Despite a constant barrage of statistics showing how checklists and other safety measures can help hospitals to avoid costly preventable errors, many administrators apparently aren't getting the message. According to a study published in last Thursday's New England Journal of Medicine, harm to patients remains relatively common at hospitals, especially procedural and medication issues.
Dr. Christopher P. Landrigan, an assistant professor at Harvard Medical School and the study's lead author, and his colleagues examined 10 hospitals in North Carolina from 2002 to 2007, choosing the Tar Heel State because of a "high level of engagement in efforts to improve patient safety." They believe that more needs to be done to assimilate safety efforts into the day-to-day routines of doctors and nurses, specifically with regard to keeping an eye on mistakes.

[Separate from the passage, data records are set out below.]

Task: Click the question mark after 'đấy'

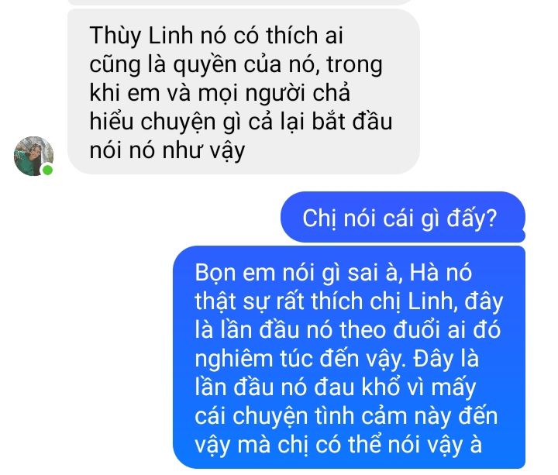Action: tap(491, 218)
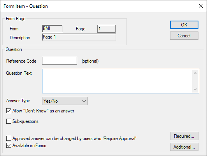Toggle Allow "Don't Know" as an answer
This screenshot has width=207, height=156.
pos(9,111)
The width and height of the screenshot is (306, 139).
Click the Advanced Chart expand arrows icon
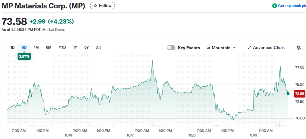(x=250, y=48)
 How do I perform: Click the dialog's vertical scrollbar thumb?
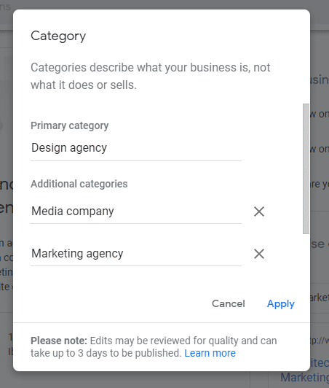coord(306,168)
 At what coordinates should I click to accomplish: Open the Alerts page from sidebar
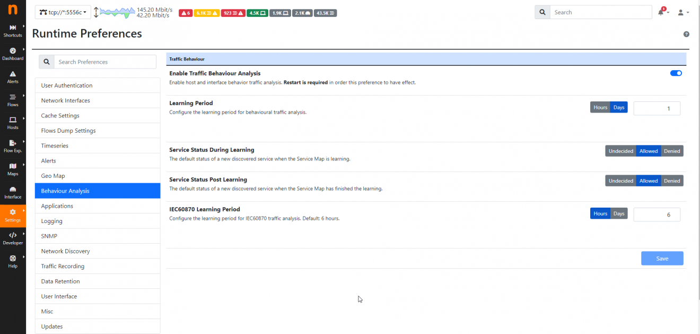[x=13, y=77]
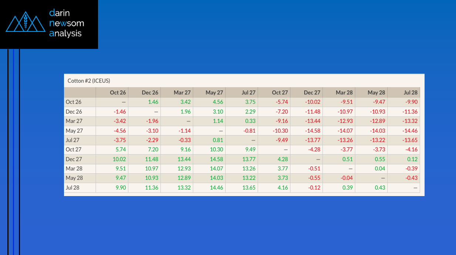Click the Dec 27 row label
Screen dimensions: 456x255
pyautogui.click(x=74, y=159)
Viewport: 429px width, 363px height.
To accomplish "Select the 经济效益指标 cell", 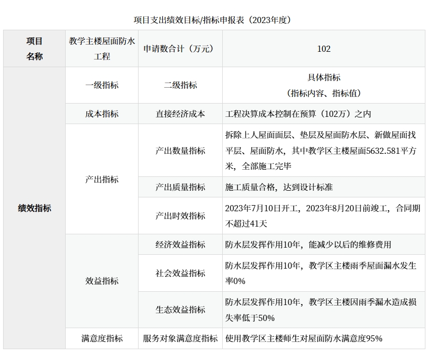I will pyautogui.click(x=180, y=245).
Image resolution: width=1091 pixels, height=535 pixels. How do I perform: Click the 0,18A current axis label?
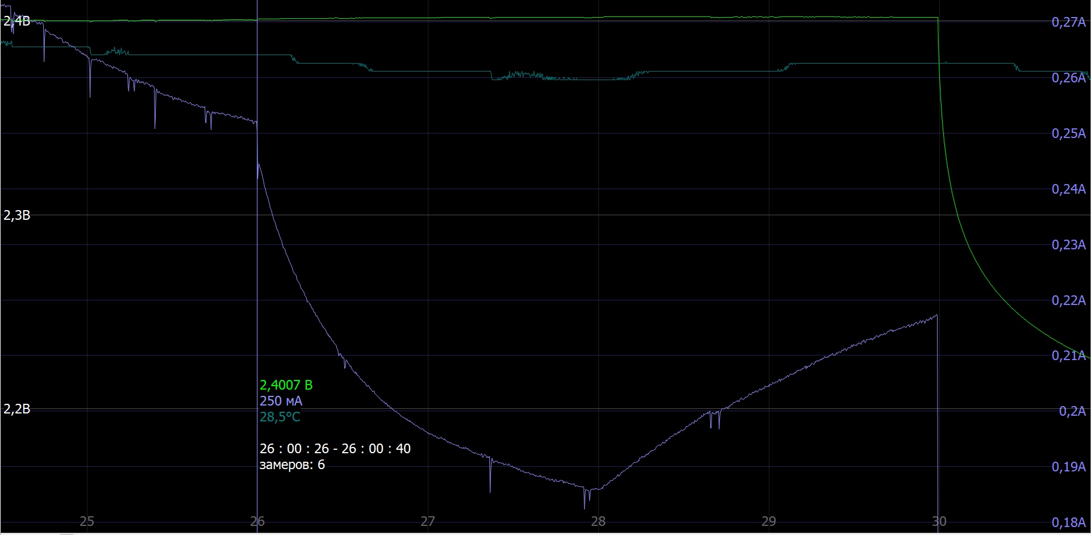point(1068,523)
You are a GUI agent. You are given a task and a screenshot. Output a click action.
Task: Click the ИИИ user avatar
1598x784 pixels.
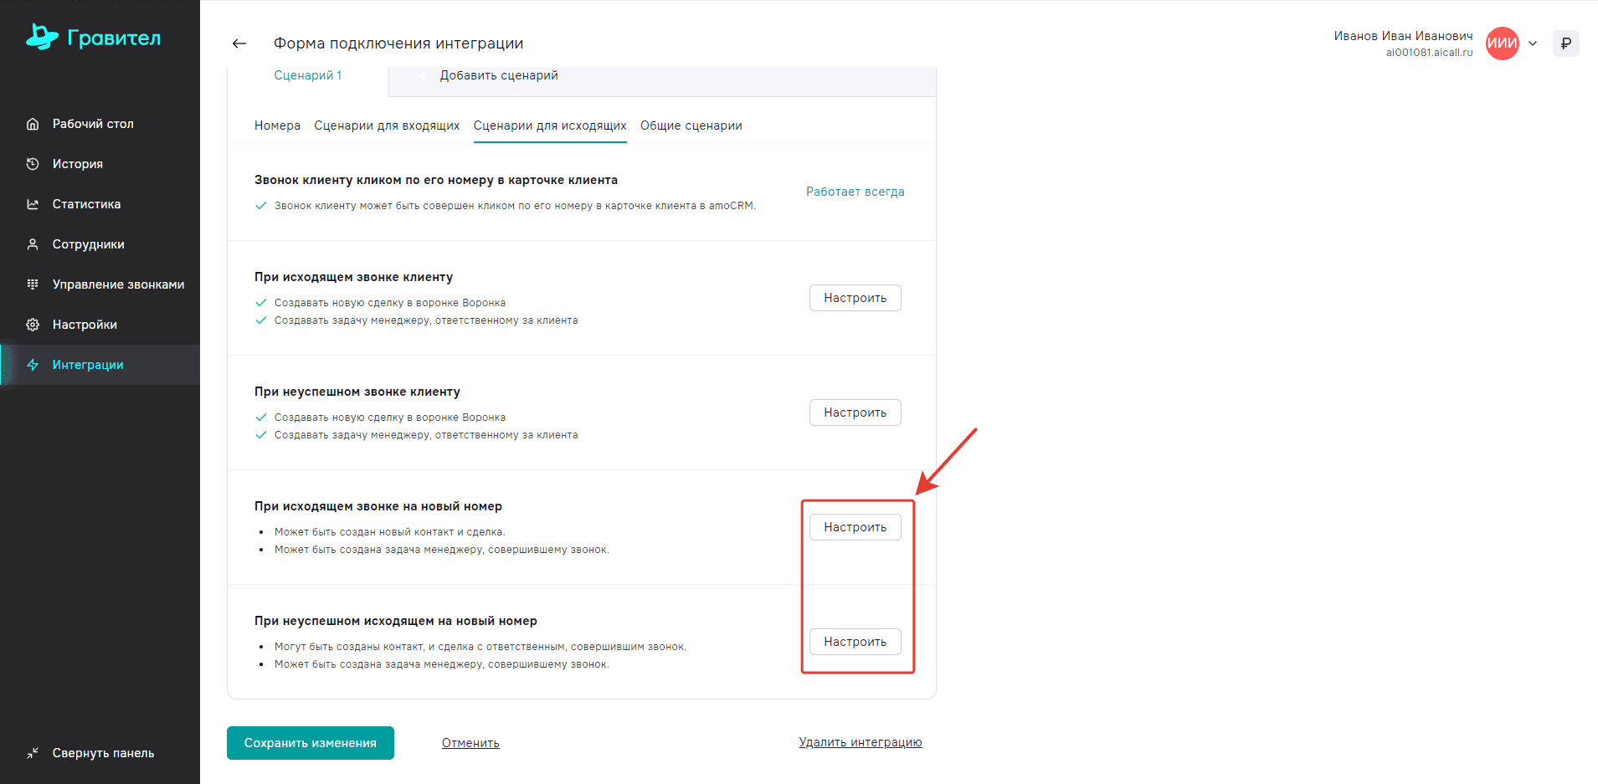[x=1502, y=44]
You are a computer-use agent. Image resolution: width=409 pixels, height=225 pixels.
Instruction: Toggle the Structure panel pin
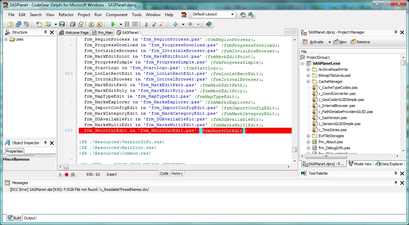[x=46, y=32]
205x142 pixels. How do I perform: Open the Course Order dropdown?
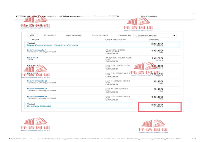coord(155,36)
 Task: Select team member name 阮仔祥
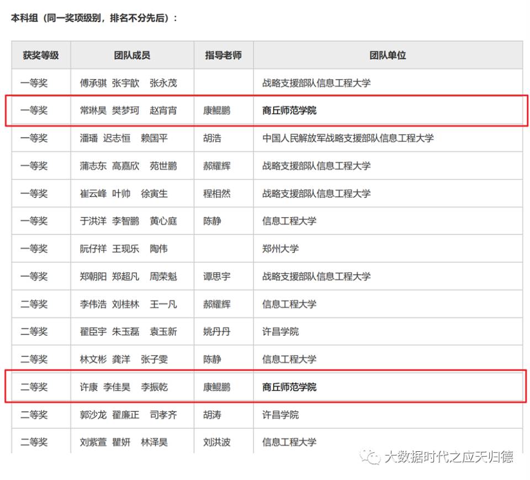[93, 249]
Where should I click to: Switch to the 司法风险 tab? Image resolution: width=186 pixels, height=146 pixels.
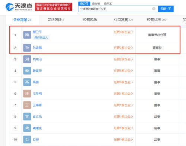coord(56,20)
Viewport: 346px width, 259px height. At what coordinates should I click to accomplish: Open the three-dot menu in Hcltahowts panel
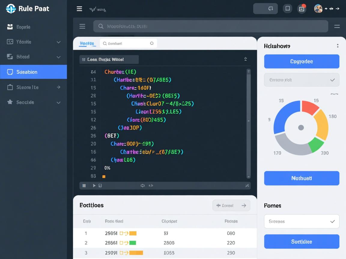click(338, 46)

"Until there is a more coordinated effort to implement those strategies proven beneficial, I think that progress in patient safety will be very slow....We need a monitoring system that is mandatory," Landrigan told the New York Times. "There has to be some mechanism for federal-level reporting, where hospitals across the country are held to it."
In all, more than 2,300 patient records were reviewed, with "harms" identified roughly 25 percent of the time (588 cases). Nearly 43 percent of the harms led to "prolonged hospitalization," with permanent damage occurring 2.9 percent of the time (17 cases) and death occurring 2.4 percent of the time (14 cases). Sixty-three percent of harms (364 cases) were deemed "preventable."
"Since North Carolina has been a leader in efforts to improve safety, a lack of improvement in this state suggests that further improvement is also needed at the national level," the authors concluded. "[A]chieving transformational improvements in the safety of healthcare will require further study of which patient-safety efforts are truly effective across settings and a refocusing of resources, regulation, and improvement initiatives to successfully implement proven interventions."